GPS Connected to Raspberry Pi (for range measuring)

Here are the next steps (starting next week) in our design and verification of the whole design:

  • – Running a GPS based LoRa receiver (using the WXLink design) on a Raspberry Pi to test the range of the WXLink LoRa feeder units.   We will mount the equipment in a car and drive off to test.
  • – Depending on the results of the range test, we may add a Yagi Directional antenna to the Ridge antenna.  Note:  We haven’t selected an antenna yet, so the link is just an example.
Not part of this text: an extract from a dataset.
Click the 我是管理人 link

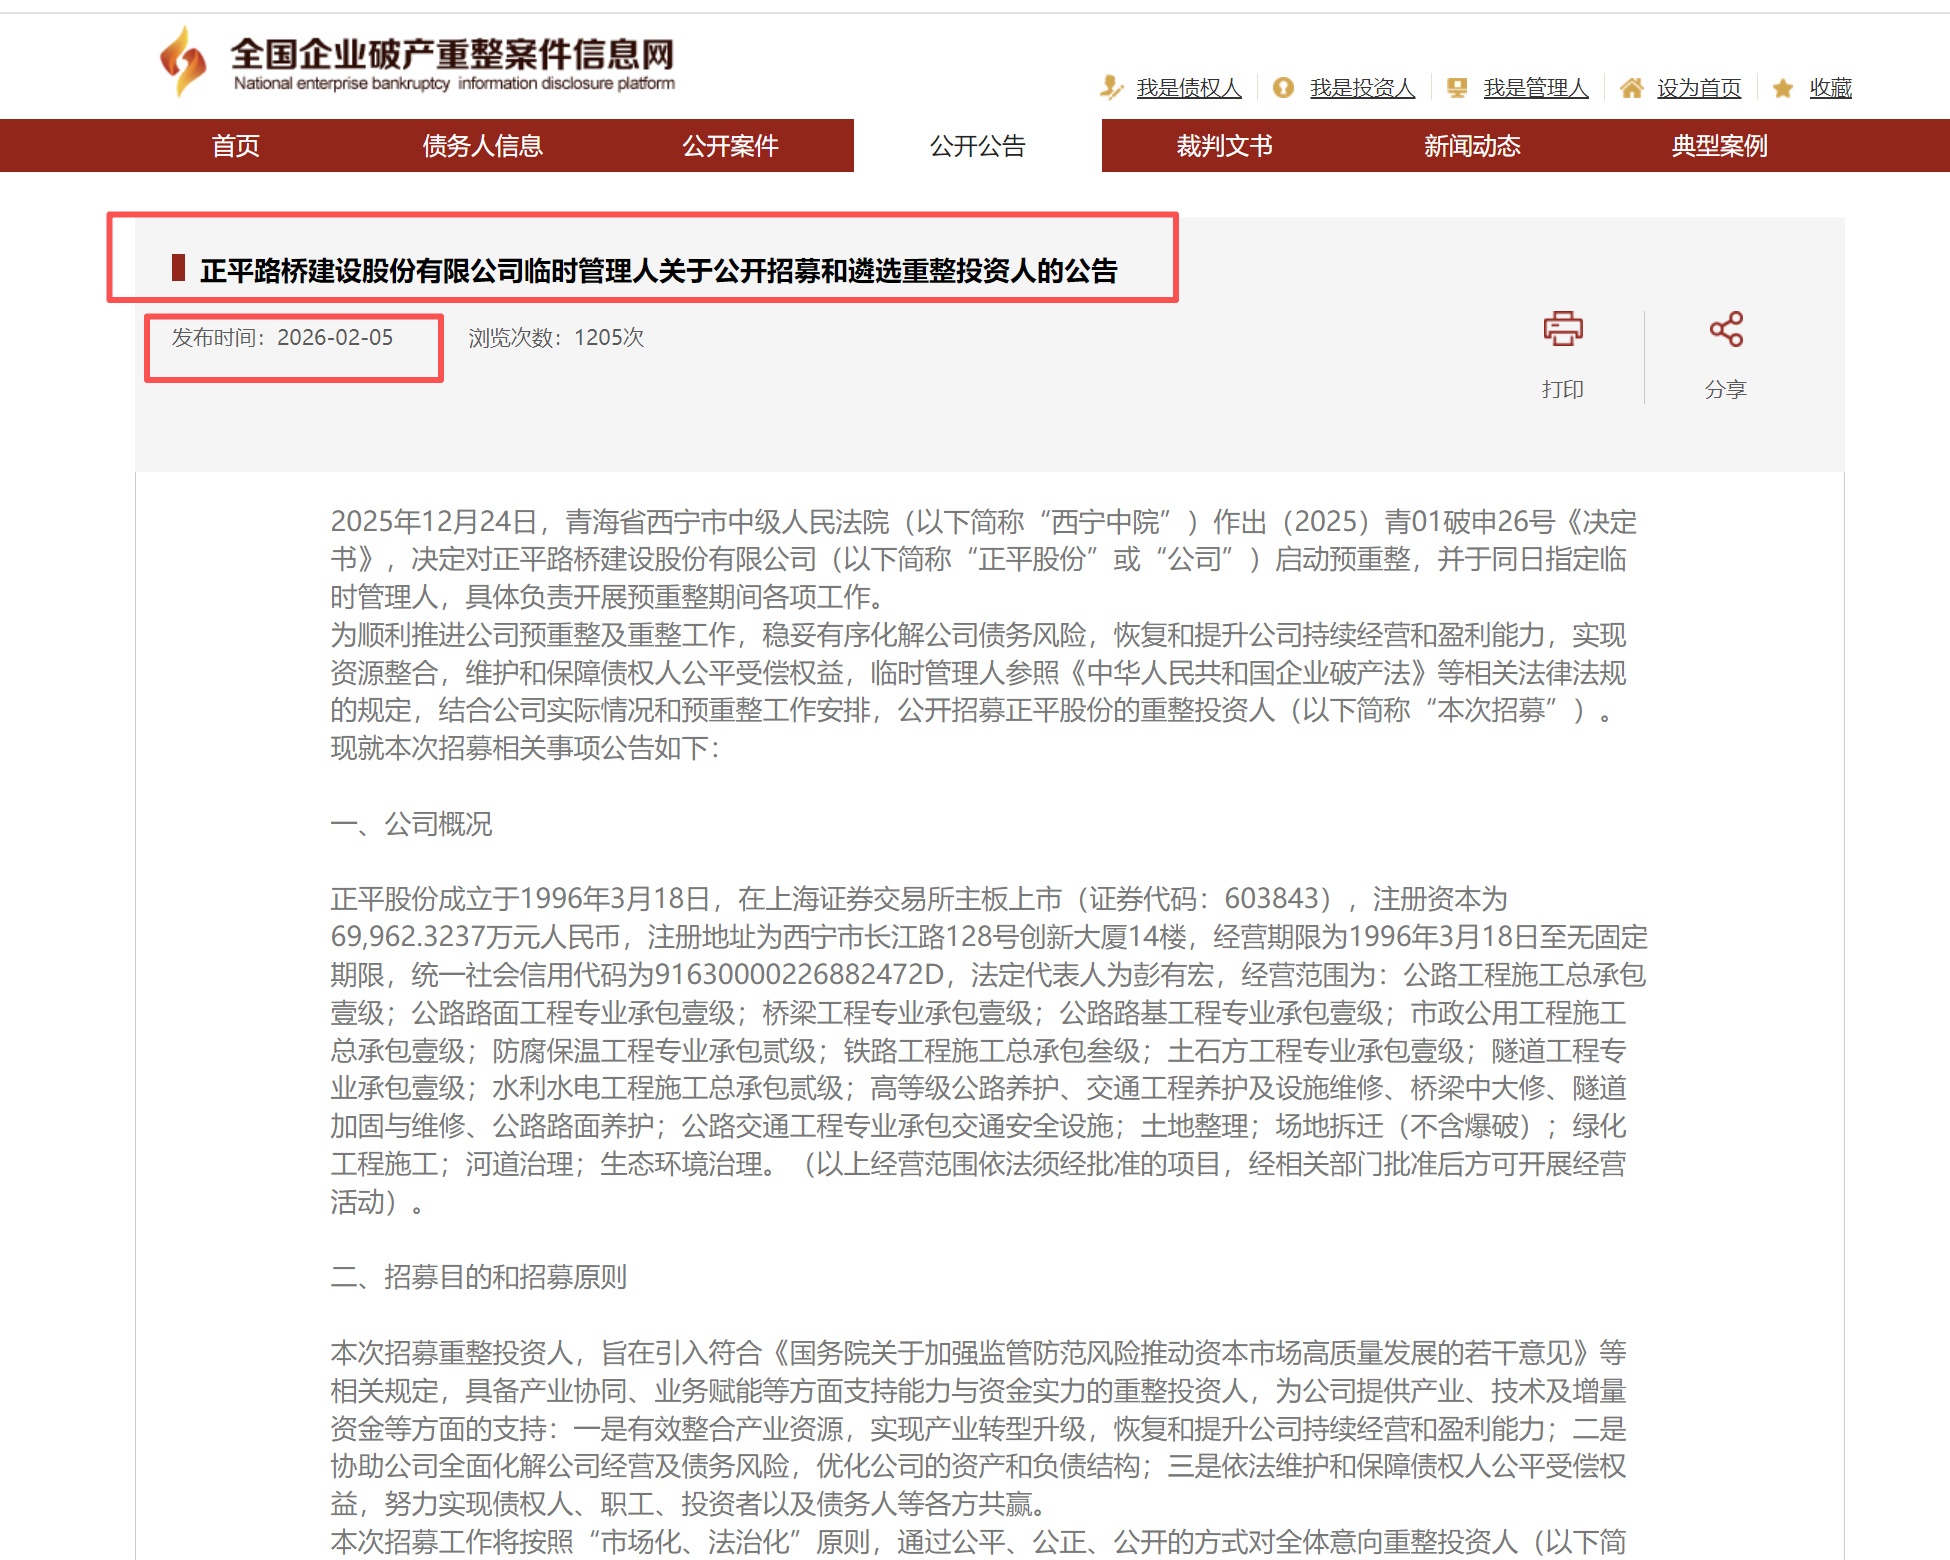pos(1535,88)
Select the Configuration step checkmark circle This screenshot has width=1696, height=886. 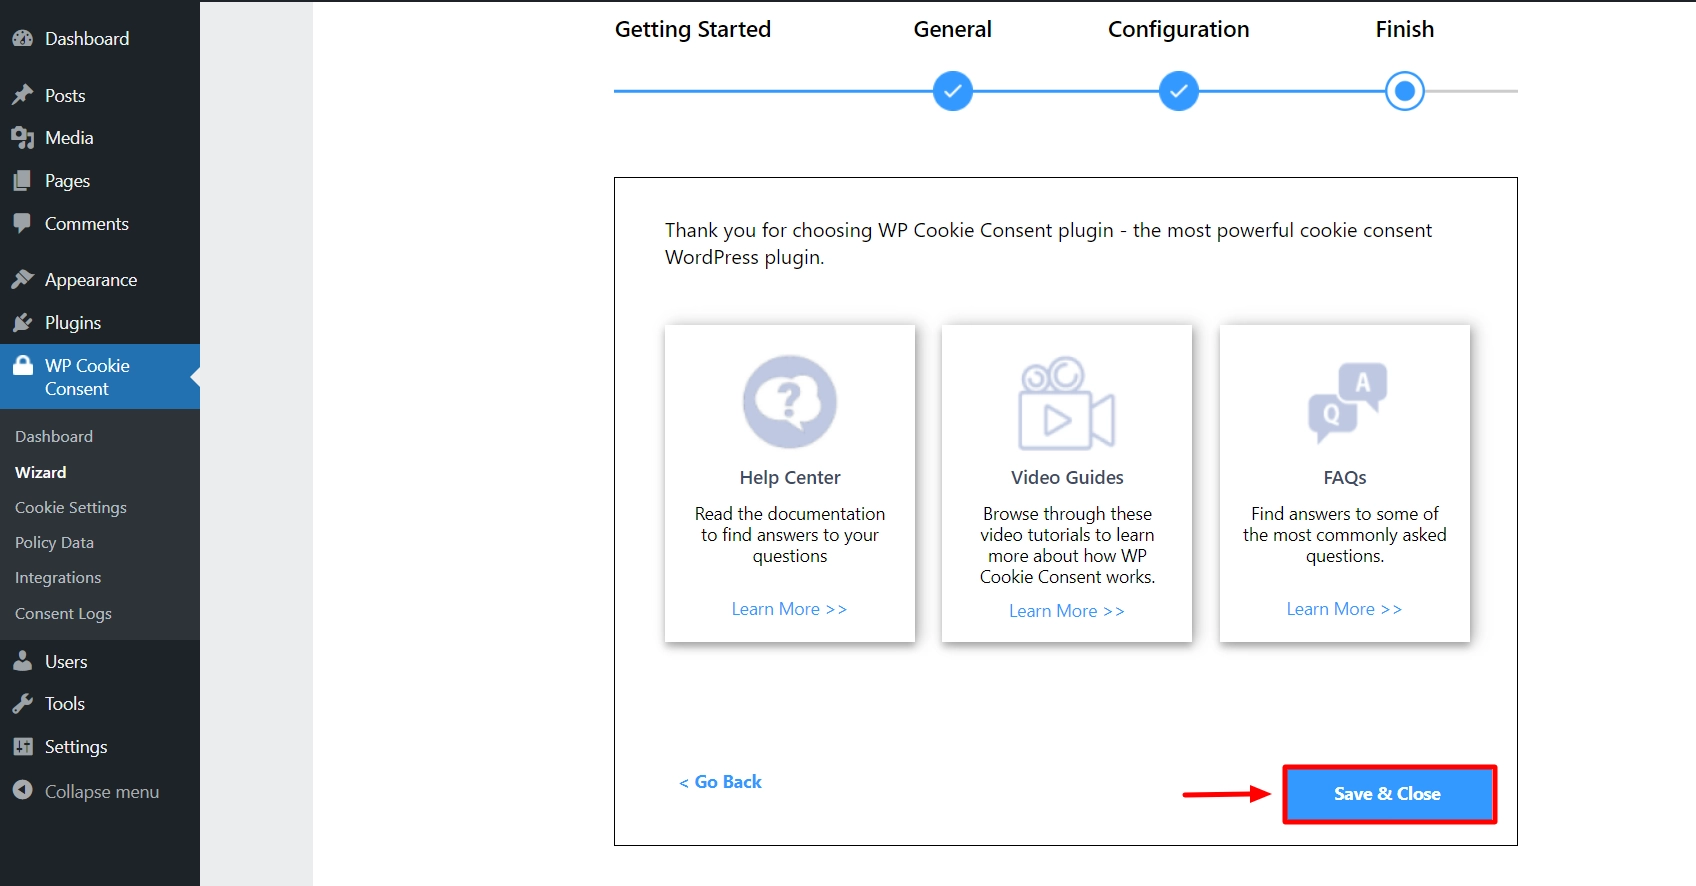click(x=1178, y=91)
  • – Adding some very clever power saving Grove devices to Project Curacao2.   We have designed a small board that allows us to cut off the power to any Grove connected device, which means we can selectively cut down the power requirements (as well as being able to power on reset devices – the RFM95 LoRa transceivers have a tendency to go away sometimes based on our test – every week or so).
  • – Putting together the Project Curacao2 Raspberry Pi Base Unit and starting to do weatherproofing and solar power testing.
  • – Finalizing the Base Unit hardware – Especially handling low power (brownouts) and processor upsets.
  • – Starting on the production Project Curacao2 Python software and control panels.